Thursday, November 11, 2010
NHL All Stars, lazy eyes and yummy mummies
So, the NHL has decided to embrace the All Star game for what it is - glorified pick-up shinny played on a much grander scale and under far more glamorous circumstances. The appointment of two captains who will pick teams from a list of players is the stuff of pond hockey, except in the case of the All Star game, the last player picked won't be the fat guy, somebody's sister or the kid with the lazy eye.
As a selection process, having captains pick teams is only marginally more sophisticated than putting all the sticks in a pile and then randomly separating them into two groups, but the beauty is in the simplicity. The All Star game is never going to be entertaining; kudos to the NHL for getting back to basics and dressing it up - or down - with universally relatable hockey tradition.

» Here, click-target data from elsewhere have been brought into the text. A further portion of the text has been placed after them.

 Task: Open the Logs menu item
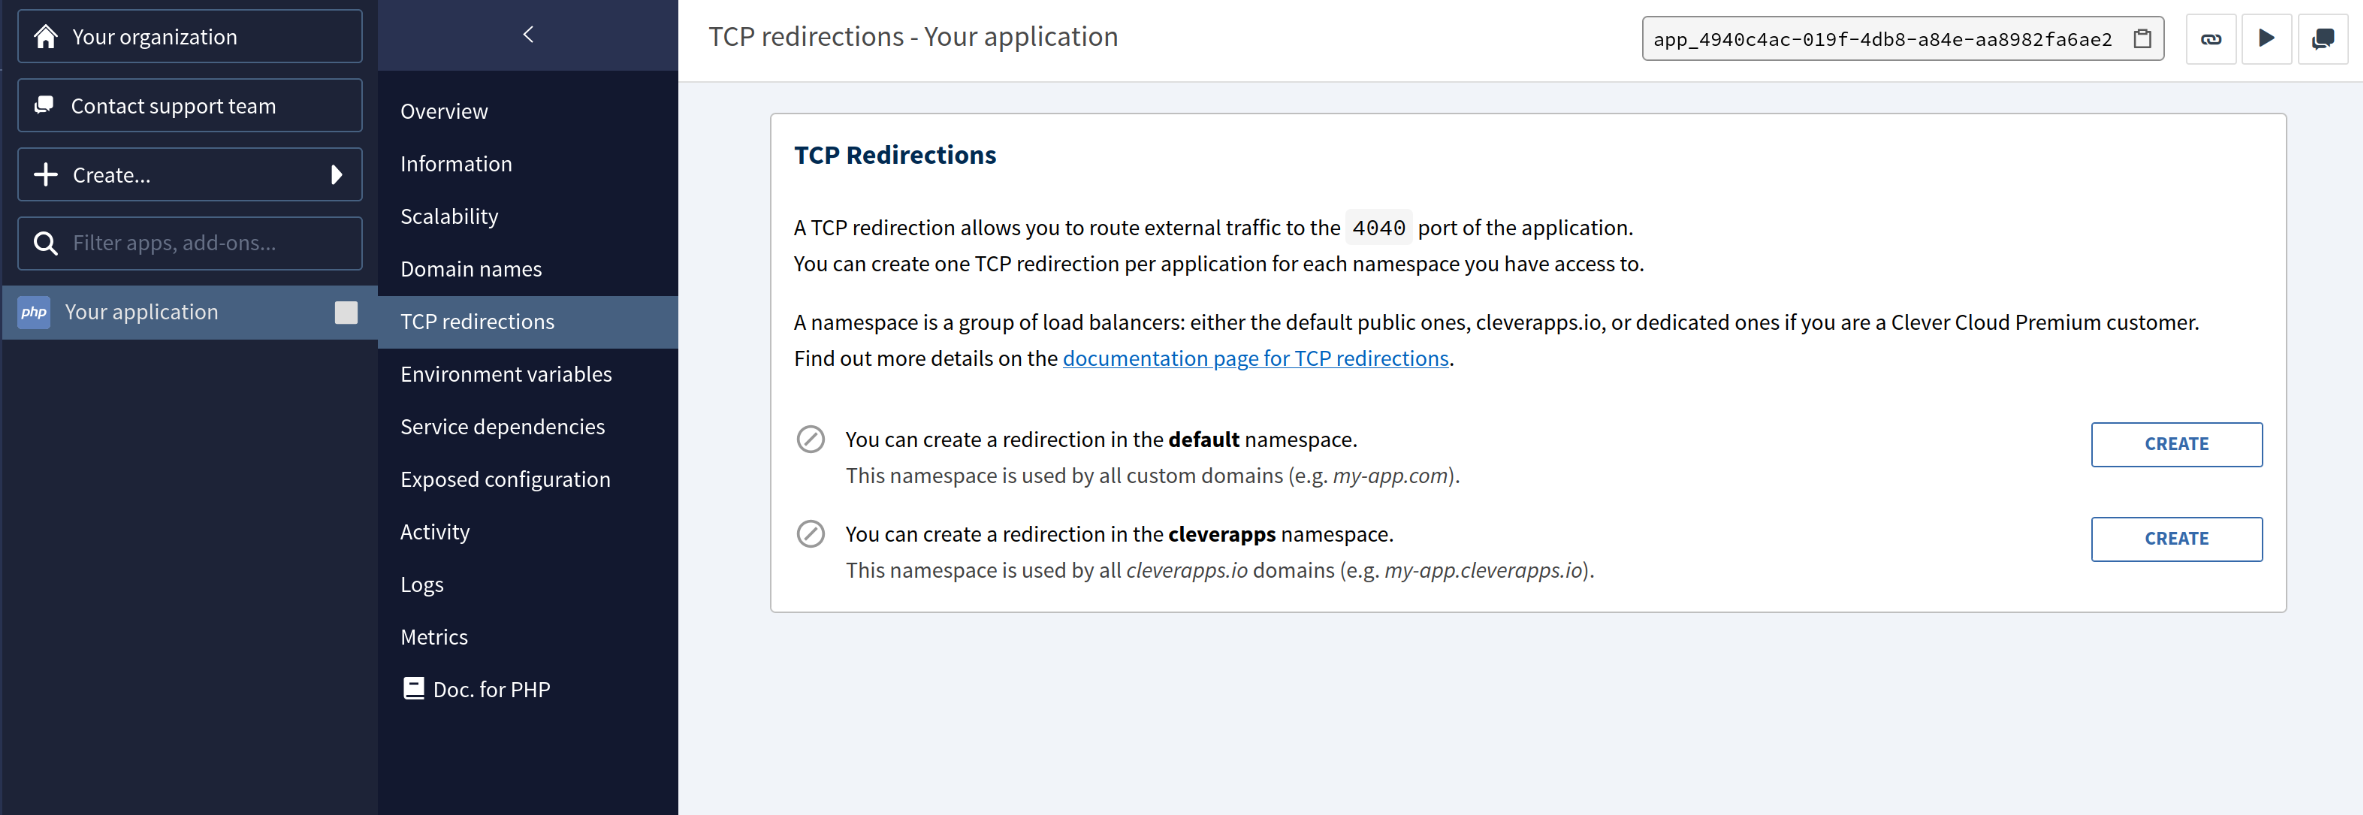coord(422,584)
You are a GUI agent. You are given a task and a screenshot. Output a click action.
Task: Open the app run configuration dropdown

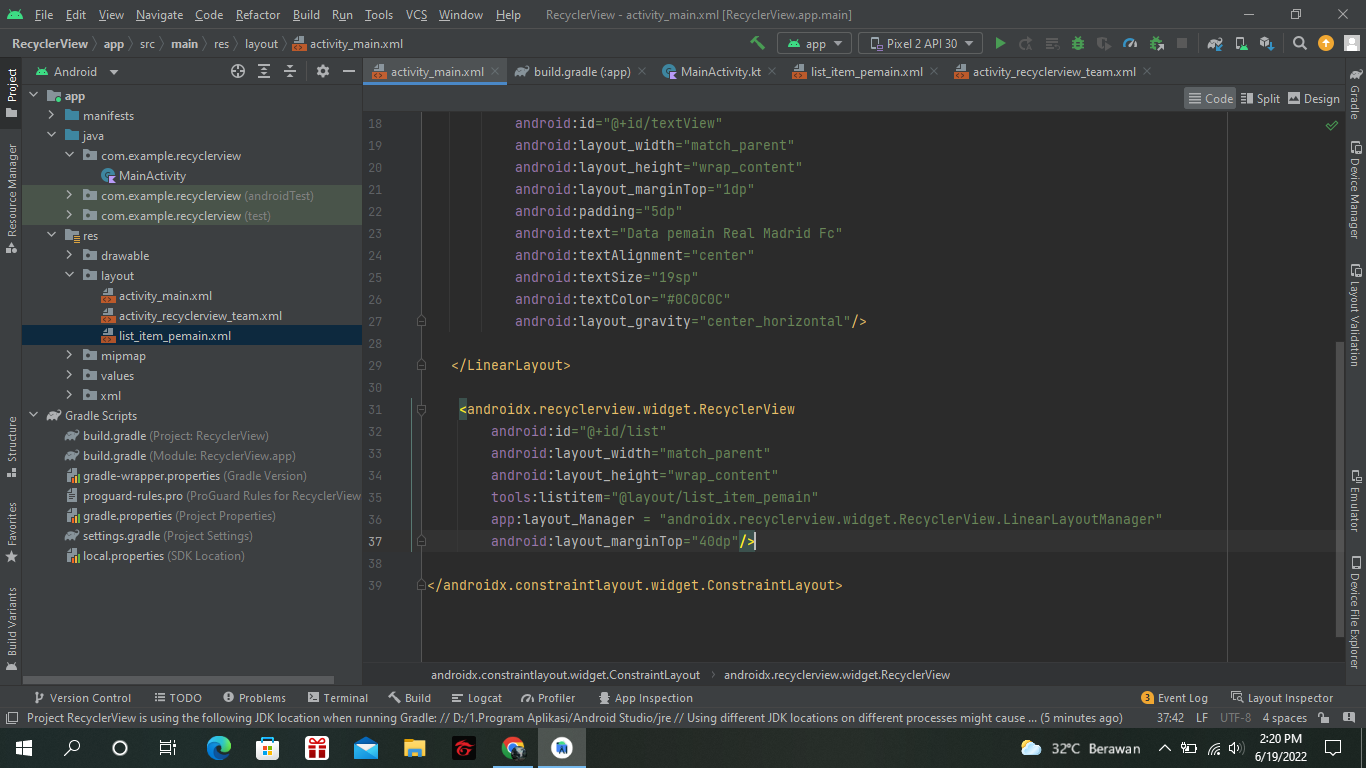click(x=814, y=43)
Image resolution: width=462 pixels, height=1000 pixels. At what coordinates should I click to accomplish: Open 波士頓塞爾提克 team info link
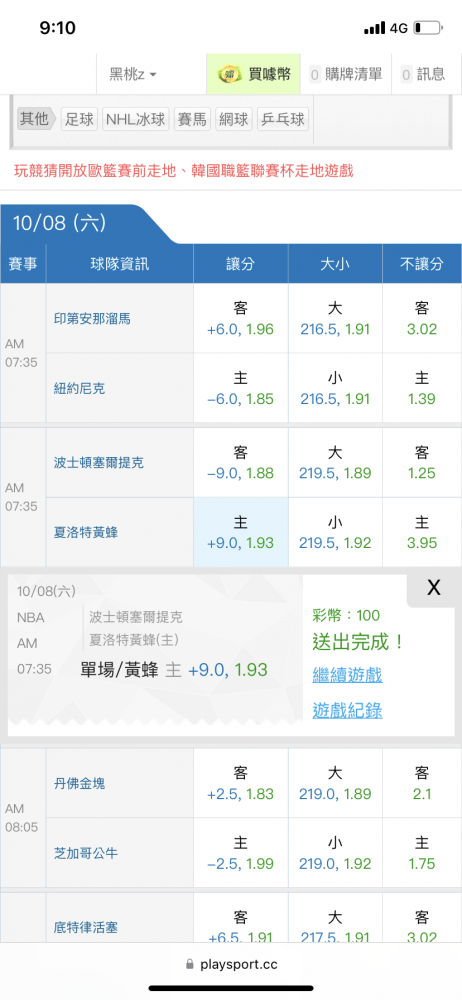[98, 462]
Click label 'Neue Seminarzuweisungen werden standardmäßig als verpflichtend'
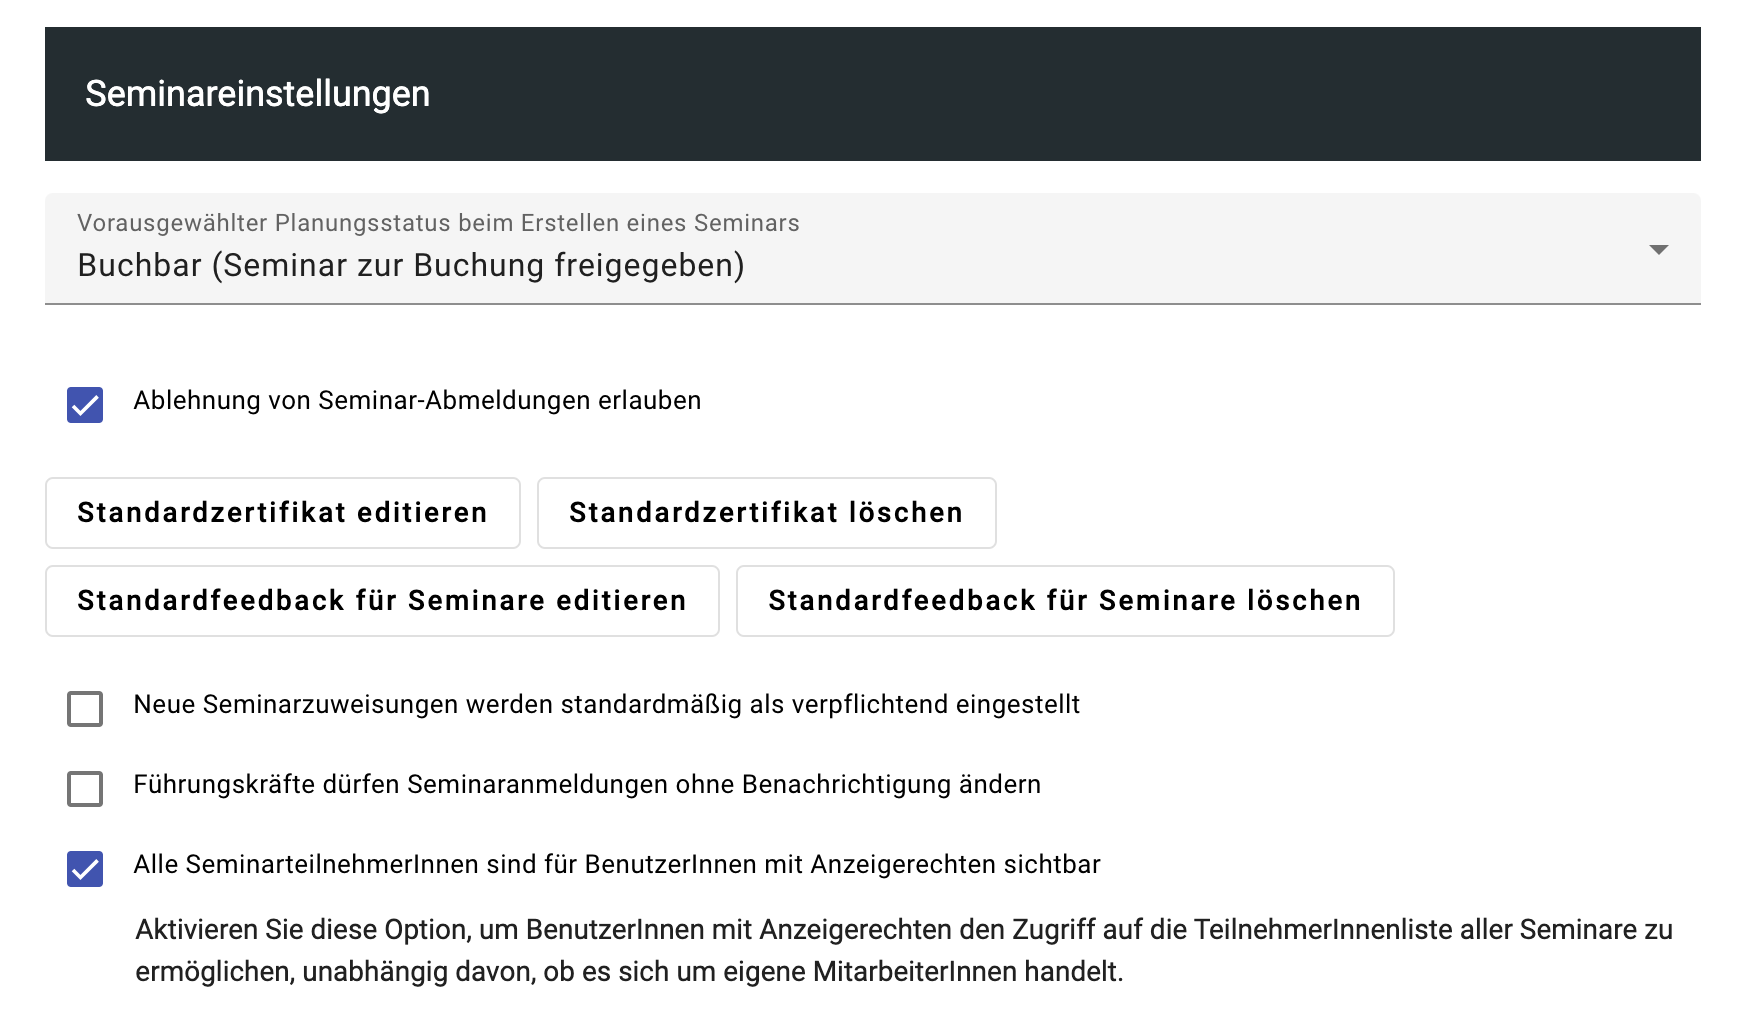 tap(606, 705)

I'd even take the pond hockey concept a couple of steps further by having them play the All Star game on an actual pond, starting at around the time school gets out, meaning the second and third periods would be played in the dark, unless somebody's Dad showed up and parked his car behind one of the nets with the engine running and the high beams on. And to complete the family circle, one of the players' moms could serve hot chocolate between periods - preferably the hottest mom, to give the rest of the guys a tingling sensation besides the one in their frozen feet. Hey, you can argue that there's no place in the game for cheerleaders, but yummy hockey mummies are a tradition as old as the game itself.